Tra intimità e grandezza

22 Luglio 2026 ore 21.00

Biglietti

Lecce, Chiostro dell’accademia di Belle Arti

Chiostro dell’Accademia di Belle Arti – Lecce
/ MAPS

Johannes Brahms

Sonata per pianoforte e violoncello n. 1 in mi minore op. 38
Allegro non troppo
Allegretto quasi Minuetto e Trio
Allegro

Johannes Brahms

Quintetto per pianoforte e archi in fa minore op. 34
Allegro non troppo
Andante, un poco Adagio
Scherzo. Allegro e Trio
Finale. Poco sostenuto.
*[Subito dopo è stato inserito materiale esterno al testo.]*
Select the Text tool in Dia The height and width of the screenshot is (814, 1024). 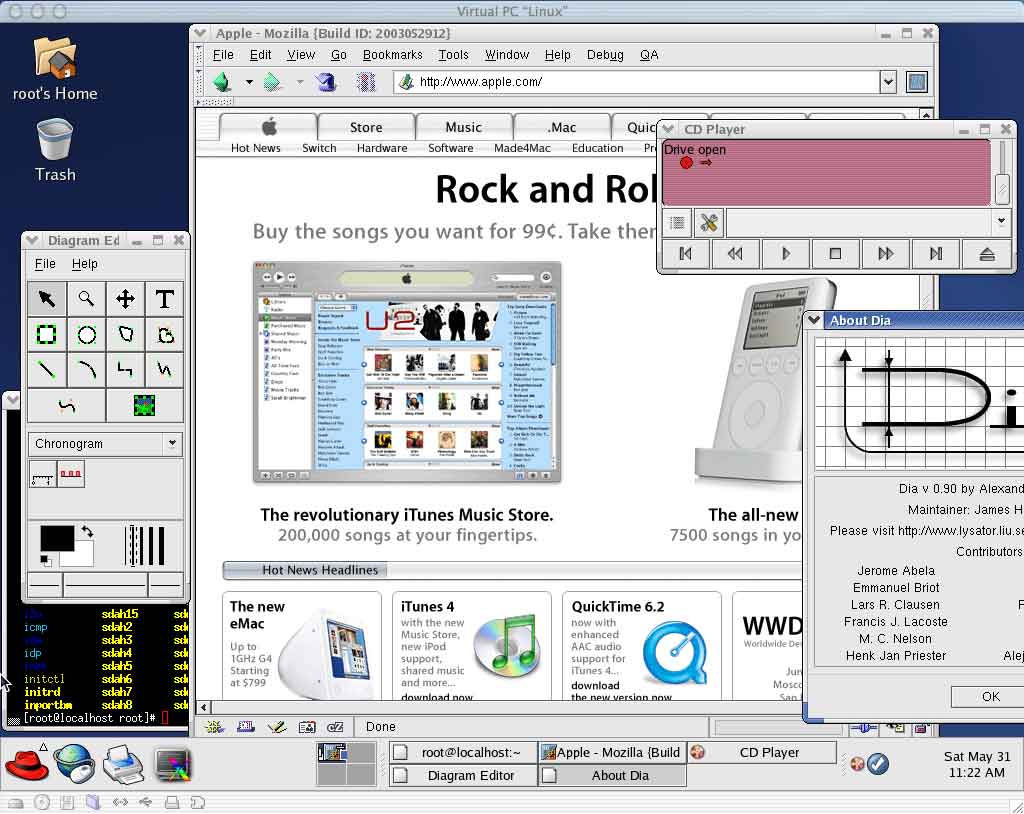pos(164,298)
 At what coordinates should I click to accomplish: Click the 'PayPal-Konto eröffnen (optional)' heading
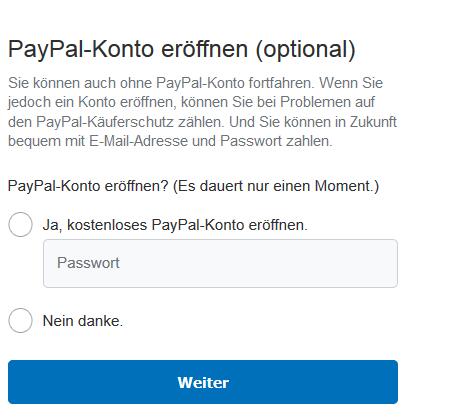tap(182, 50)
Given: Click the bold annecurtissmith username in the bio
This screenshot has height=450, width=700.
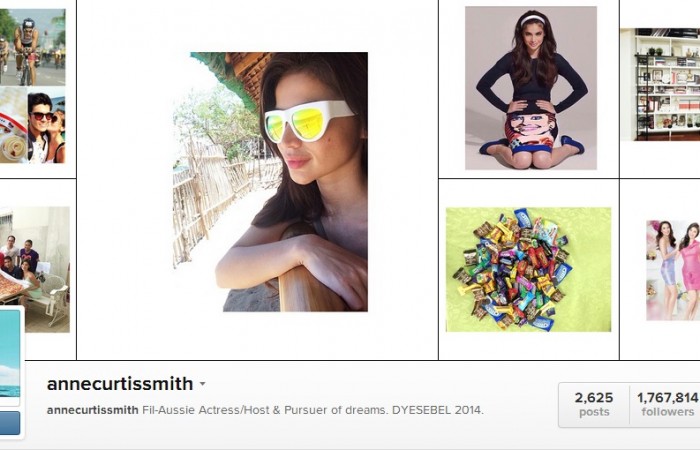Looking at the screenshot, I should click(x=92, y=410).
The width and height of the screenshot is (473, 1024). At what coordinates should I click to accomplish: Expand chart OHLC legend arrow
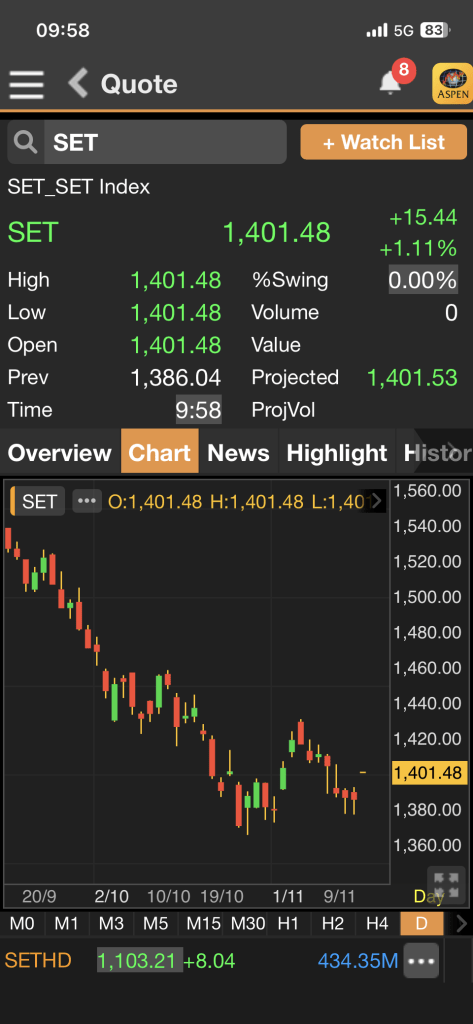click(x=378, y=502)
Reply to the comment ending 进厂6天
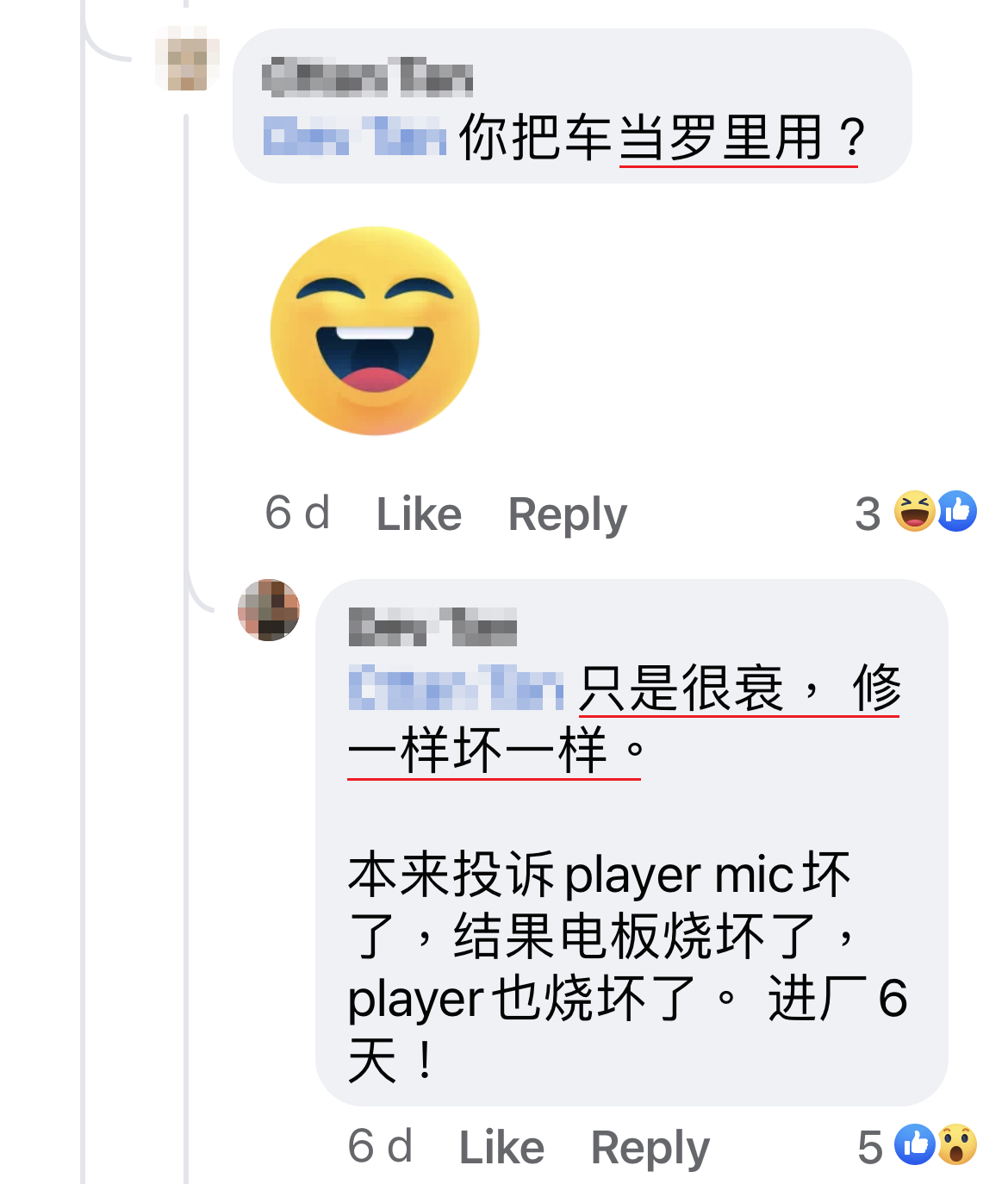 (x=650, y=1148)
Allegro non troppo

Nell'ambito del Progetto Speciale:As part of the Special Project:
Nel segno di Dvořák e Brahms: il pianoforte da camera

Nell'ambito del Progetto Speciale:As part of the Special Project:
Futuro Presente

Con il sostegno di MiC e di SIAE, nell'ambito del programma With the support of MiC and SIAE, within the framework of the program Per Chi Crea

In collaborazione con In partnership with Fondazione Sylva

Disponibile pullman A/R da Lecce (Porta Napoli)
Servizio a pagamento - 12 euro
Info e prenotazioni:
Return bus available from Lecce (Porta Napoli)
Paid service - 12 euros
Info and reservations:
federicaoperaprima@gmail.com

Nell’ambito del Progetto Speciale “ Nostalgia e ironia in Rachmaninov e Poulenc”
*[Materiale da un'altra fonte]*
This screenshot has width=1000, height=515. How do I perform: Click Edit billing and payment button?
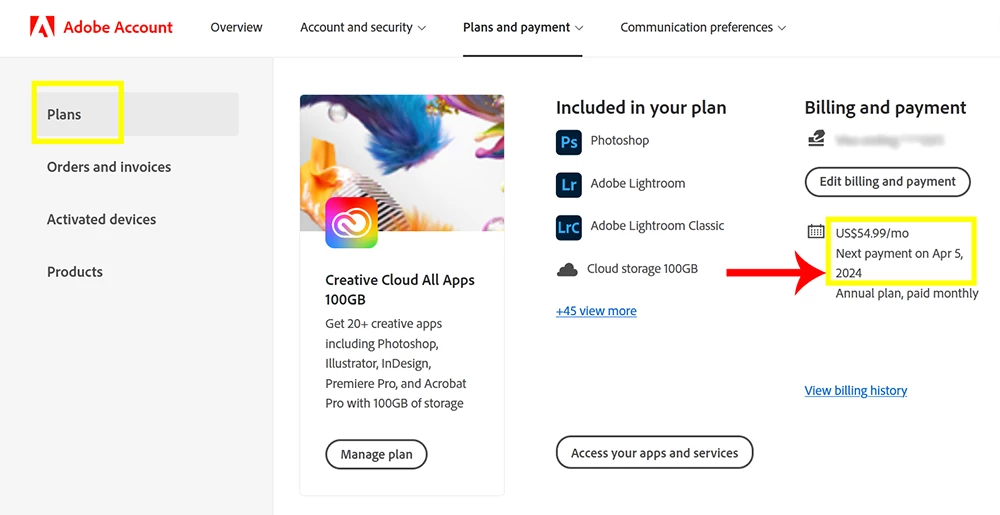point(887,182)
As part of the Special Project "Nostalgia and irony in Rachmaninov and Poulenc"

Andrea Obiso

Violino

Nato nel 1994, ha vinto a inizio anno il concorso di Violino di Spalla dell'Orchestra dell'Accademia Nazionale di Santa Cecilia. Riconosciuto "enfant prodige", ha iniziato lo studio del violino e del pianoforte a sei anni e a dodici ha debuttato come solista con l'Orchestra Sinfonica Siciliana.
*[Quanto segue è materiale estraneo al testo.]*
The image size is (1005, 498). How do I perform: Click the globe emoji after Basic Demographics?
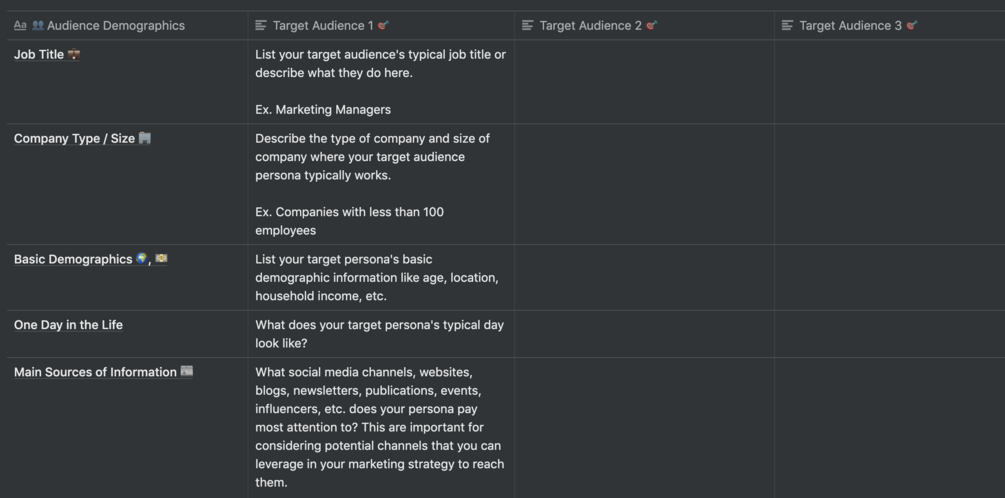pos(142,259)
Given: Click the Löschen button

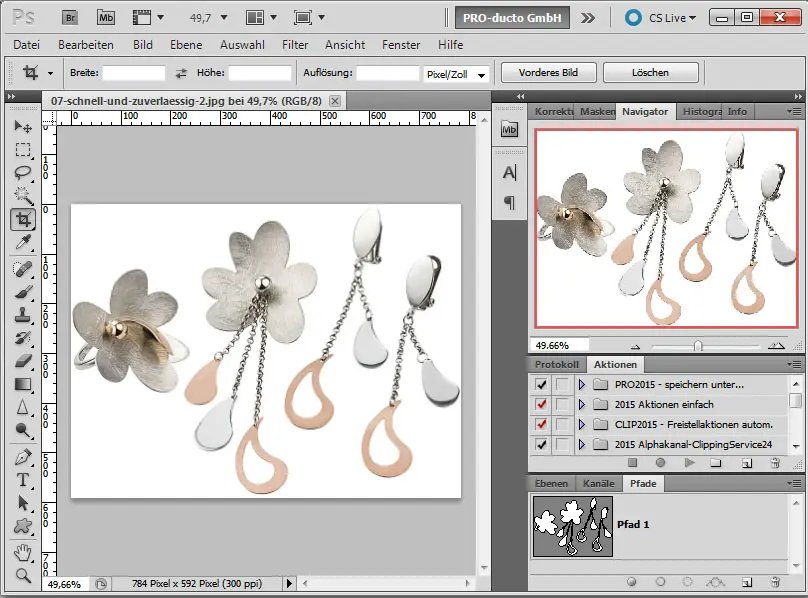Looking at the screenshot, I should 651,73.
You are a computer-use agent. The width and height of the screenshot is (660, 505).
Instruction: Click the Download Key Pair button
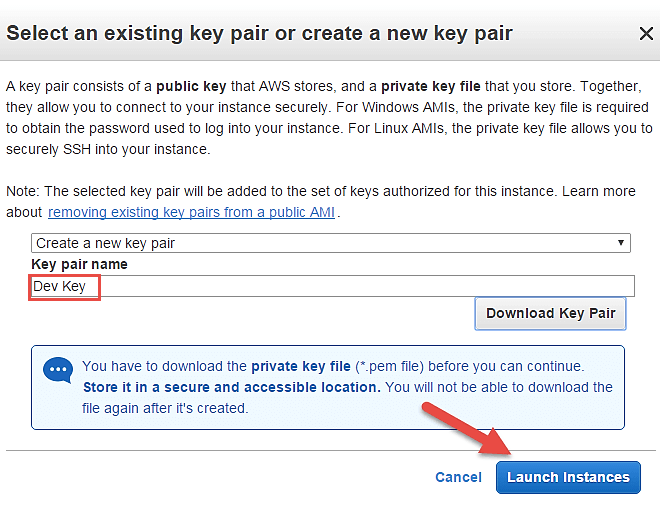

Vincitore di prestigiosi concorsi internazionali, tra cui l'"ARD International Violin Competition 2017" di Monaco (con premio speciale per la miglior prima assoluta), il Prix Ravel 2017 (1° Premio e Premio del Pubblico), e il 2° Premio al "XI A. Khachaturian International Violin Competition 2015".

Ha debuttato alla Philharmonie di Berlino con la Deutsches Symphonie Orchester Berlin, al palazzo del Cremlino con la Moscow Virtuosi Chamber Orchestra e Vladimir Spivakov, alla Shanghai Symphony Hall e in America Latina. Nel 2017 si è esibito alla Herkulessaal e al Gasteig di Monaco con la Symphonieorchester des Bayerischen Rundfunks.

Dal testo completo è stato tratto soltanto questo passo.